Branch: an interactive, web-based tool for testing hypotheses and developing predictive models

Karthik Gangavarapu; Vyshakh Babji; Tobias Meißner; Andrew I Su; Benjamin M Good

doi:10.1093/bioinformatics/btw117

. 2016 Mar 7;32(13):2072–2074. doi: 10.1093/bioinformatics/btw117

Branch: an interactive, web-based tool for testing hypotheses and developing predictive models

Karthik Gangavarapu ¹, Vyshakh Babji ¹, Tobias Meißner ^1,², Andrew I Su ^1,^*, Benjamin M Good ^1,^*

PMCID: PMC4920125 PMID: 27153723

Abstract

Summary: Branch is a web application that provides users with the ability to interact directly with large biomedical datasets. The interaction is mediated through a collaborative graphical user interface for building and evaluating decision trees. These trees can be used to compose and test sophisticated hypotheses and to develop predictive models.
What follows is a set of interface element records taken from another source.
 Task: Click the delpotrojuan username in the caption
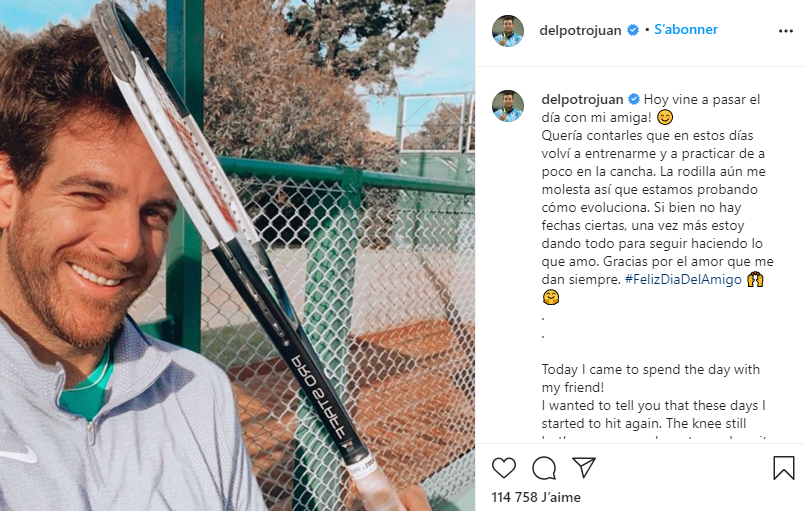(x=582, y=99)
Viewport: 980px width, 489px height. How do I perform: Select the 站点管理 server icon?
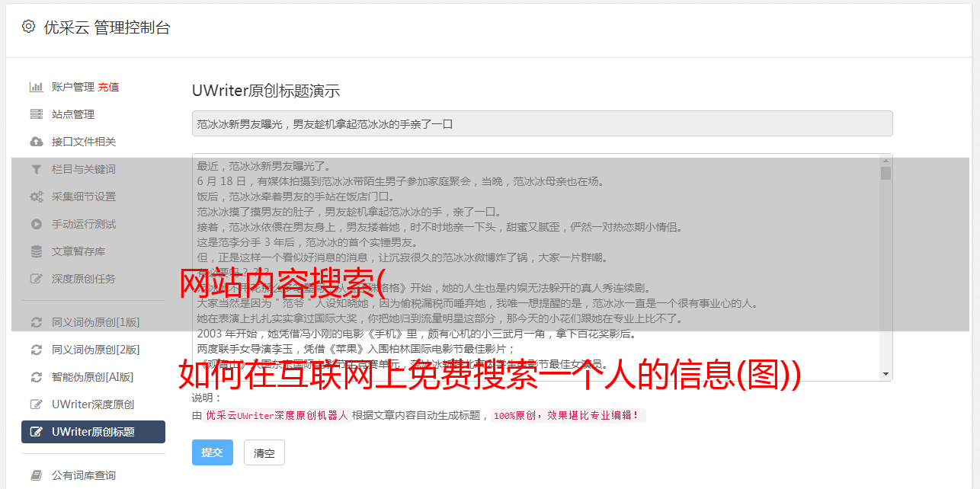coord(36,114)
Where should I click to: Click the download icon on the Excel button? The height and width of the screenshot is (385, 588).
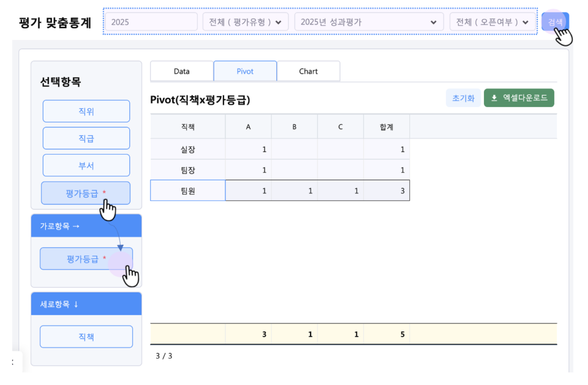[x=494, y=98]
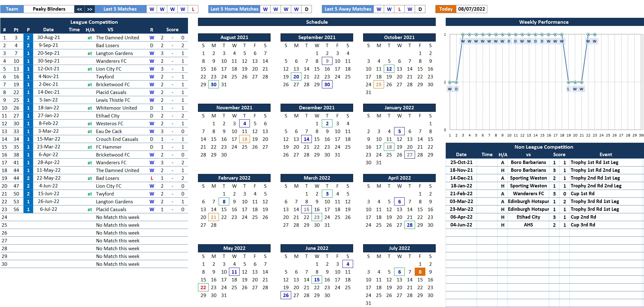
Task: Click the Today date value 08/07/2022
Action: tap(471, 9)
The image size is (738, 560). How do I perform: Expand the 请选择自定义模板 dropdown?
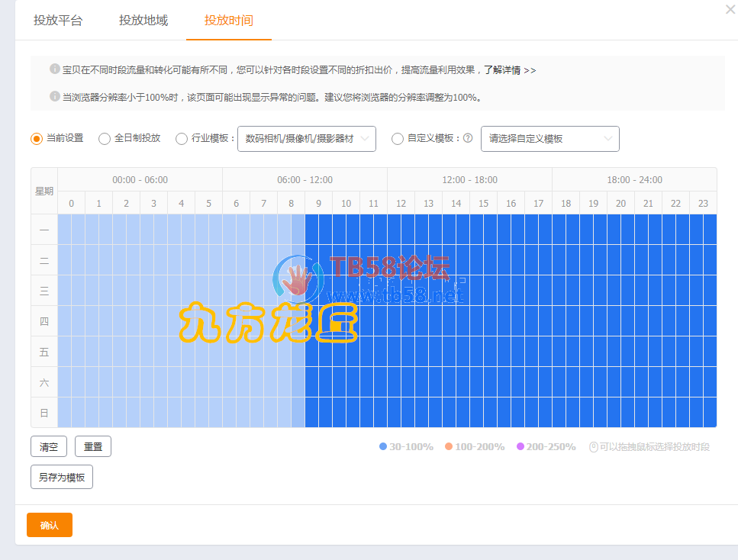[x=549, y=139]
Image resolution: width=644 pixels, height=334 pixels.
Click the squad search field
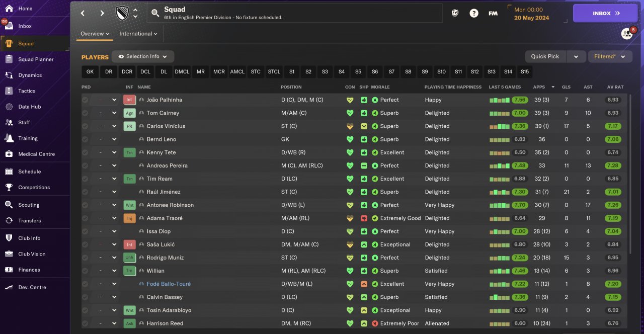click(295, 14)
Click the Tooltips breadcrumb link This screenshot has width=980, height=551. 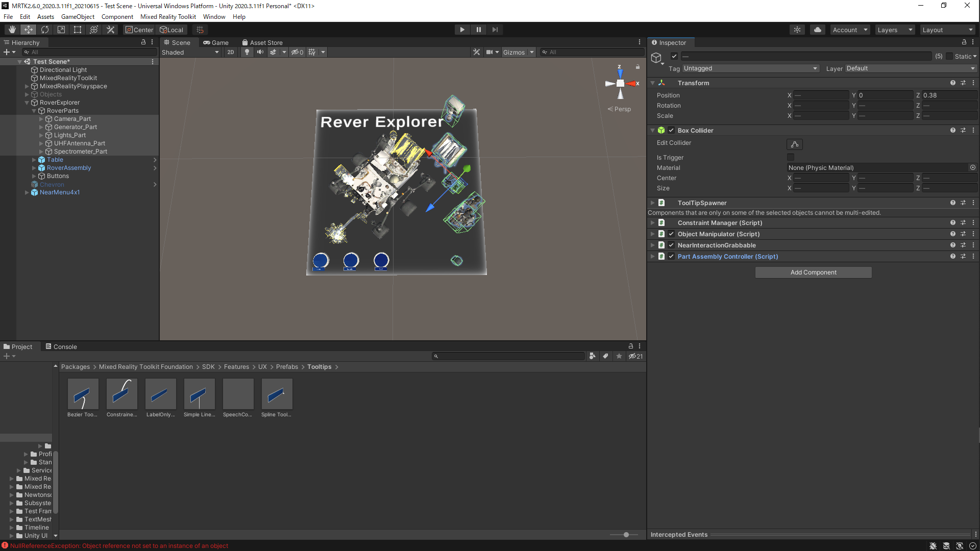(x=319, y=367)
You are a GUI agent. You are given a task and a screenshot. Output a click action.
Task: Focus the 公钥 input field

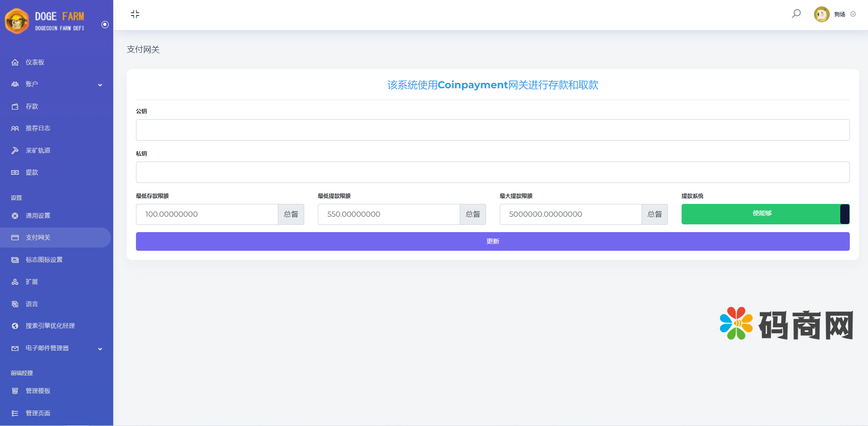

Decision trees are built and evaluated based on a library of imported datasets and can be stored in a collective area for sharing and re-use.

Availability and implementation: Branch is hosted at http://biobranch.org/ and the open source code is available at http://bitbucket.org/sulab/biobranch/.

Contacts: asu@scripps.edu or bgood@scripps.edu

Supplementary information: Supplementary data are available at Bioinformatics online.

1 Introduction

Scientific advances based on large datasets often involve a cycle of interactions between experts in computation (‘data scientists’) and experts in the domain of inquiry. Typically, computational scientists will need to adapt scripts for data analysis and presentation at each step, limiting the number of potential iterations and resulting in relatively little feedback from the subject matter expert. Graphical interfaces for data exploration can empower domain experts with the ability to engage with data directly, increasing their capacity to rapidly define and answer questions leading to new insights (Hinterberg et al., 2015).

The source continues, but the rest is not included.